"Non è sostenibile il clima di provvisorietà ed incertezza con il quale il settore farmaceutico è costretto a convivere nel nostro Paese". Lancia un grido di allarme, al Governo ed ai Ministeri della Salute e per lo Sviluppo Economico, Pierluigi Antonelli, Presidente di MSD Italia e Chairman dello IAPG (Italian American Pharmaceutical Group), il gruppo che riunisce 16 aziende farmaceutiche a capitale americano operanti nel mercato italiano.
"Continuiamo - dichiara Antonelli - ad utilizzare lo strumento della decretazione su materie certamente essenziali, ma che non hanno più il requisito del carattere d'urgenza, senza un trasparente coinvolgimento e un costruttivo dialogo con il settore. Nei prossimi 120 giorni, il nostro settore rischia di essere impattato da tre pesanti misure: da un lato, una revisione del Prontuario Farmaceutico, in base a criteri non condivisi e con un livello di arbitrarietà presumibilmente elevato, che rischia di eliminare dalla rimborsabilità farmaci e terapie oggi a disposizione di milioni di pazienti italiani; dall'altro, due ulteriori riduzioni di prezzo, la cui entità è oggi assolutamente oscura, previste per i medicinali non più coperti da brevetto (già oggi inferiori del 12% rispetto alla media europea)."

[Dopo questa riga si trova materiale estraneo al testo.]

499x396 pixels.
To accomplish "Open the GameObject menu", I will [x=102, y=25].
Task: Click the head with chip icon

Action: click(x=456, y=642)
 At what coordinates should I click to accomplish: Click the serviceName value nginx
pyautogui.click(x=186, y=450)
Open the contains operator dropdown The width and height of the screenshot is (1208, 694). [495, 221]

"Gravissima - afferma Antonelli – è poi la norma che, di fatto, congela i tetti di spesa fissati dall'AIFA per determinati medicinali; tetti che colpiscono quasi sempre l'innovazione farmacologica e che sono funzione più di valutazioni micro-economiche che di reali evidenze epidemiologiche, quando esistono già sistemi, come il budget aziendale, in grado di garantire pienamente la sostenibilità del sistema." "Parimenti penalizzante – prosegue Antonelli – è la misura che consentirebbe di utilizzare i medicinali per indicazioni non approvate anche nei casi in cui un prodotto con quelle indicazioni esistesse, ma il suo prezzo fosse ritenuto troppo oneroso per il SSN: una misura che mina principi fondamentali sotto il profilo della disciplina concorrenziale, ma anche della titolarità e responsabilità delle decisioni. Chi si assumerebbe la responsabilità per eventuali effetti collaterali o reazioni avverse causate da un farmaco somministrato per un'indicazione terapeutica non approvata?". E poi, cosa vuol dire troppo oneroso quando il prezzo di un farmaco - già oggi inferiore del 25- 30% rispetto all'Europa - non è liberamente fissato dalle aziende, ma è negoziato con l'AIFA?" "Il Decreto - prosegue ancora Antonelli - contiene anche qualche norma positiva come quella per la tutela brevettuale (che sancisce, peraltro, dei diritti incontestabili) nata da un costruttivo dialogo avviato con i Ministeri della Salute, dello Sviluppo Economico ed il Governo. L’effetto positivo di queste norme verrà, però, nettamente sovrastato dagli impatti negativi delle altre misure contenute nel Decreto". "Sui giornali - conclude Antonelli - si è molto discusso su tasse per le 'bollicine' o sui giochi d'azzardo, ma qui sta passando inosservato il rischio, assolutamente concreto, di smantellare un settore industriale strategico per l'Italia, con 25 miliardi di produzione annua (secondo Paese in Europa dopo la Germania), un export pari al 61%, 2,4 miliardi di Euro all'anno di investimenti e 65.000 dipendenti altamente qualificati (dei quali 6.000 ricercatori). E' per questo che auspichiamo un sostegno tangibile e concreto da parte di tutte le Istituzioni e, in primis, dal Ministero per lo Sviluppo Economico".